Some of the mandated relief efforts from the government were difficult at first to implement, but in the long run, they really helped a lot of us. In other words, we had to comply with very generous leave policies, especially in the first part of the lockdown in 2020. And we learned how to do things like contact tracing to keep our people healthy and safe. And so, those are some of the things that, at first, we thought would be burdensome, but in the long run turned out to be benefits. Because people needed time off to sort things out. And because of these leave policies and because of the way the government supported that, we were able to adapt and give our people the time they needed.
The government didn’t offer much guidance for businesses like ours, but the market board of directors got together with the merchants and looked at what we needed to do. Some of the steps were taken immediately, like reducing our hours, and reminding all the merchants here in the market about different kinds of HR issues, and providing information on programs that the government was offering and how to manage them. People who didn’t need to be in the facility were told to stay home, which is a difficult thing because working from home isn’t an option if your job is to pick orders.
We’re in the city of Philadelphia, so we have to follow their rules, and right now our building still has a mask mandate because that’s what the city requires, although our regular hours have resumed.
I think it’s important to look at what’s happened to us as an industry, and to my business, and to figure out, and try to plan ahead, so that when things like this happen again, how will our market react. How our business react? There are three key things that I realize are part of our basic philosophy, our basic culture. We have come to call our culture statement “partners in quality,” because we believe that as a company, we can’t do anything without our suppliers and we can’t do anything without our staff. We can’t do anything without our customers. So, taking care of your people, that’s what’s most important.
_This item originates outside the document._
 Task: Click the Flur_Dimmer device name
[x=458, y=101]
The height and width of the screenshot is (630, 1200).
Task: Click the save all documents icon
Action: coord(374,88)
We’re really only as reliable as our suppliers and I’m sure everyone has stories about not getting enough help to pick product or get product through the supply chain. So we needed to be flexible with our suppliers, too. And it’s important to maintain a diverse customer base for a lot of reasons and the pandemic was certainly one of them.
We thank John Vena for sharing this update on America’s newest market. The New York Produce Show and Conference was established just as the new market was opening and we’ve been able to include a tour ever year. This year John and his extraordinary wife, Cynthia, have agreed to host the bus tour down to the market and regale our group with the history, and excite us all about the future of this exciting facility.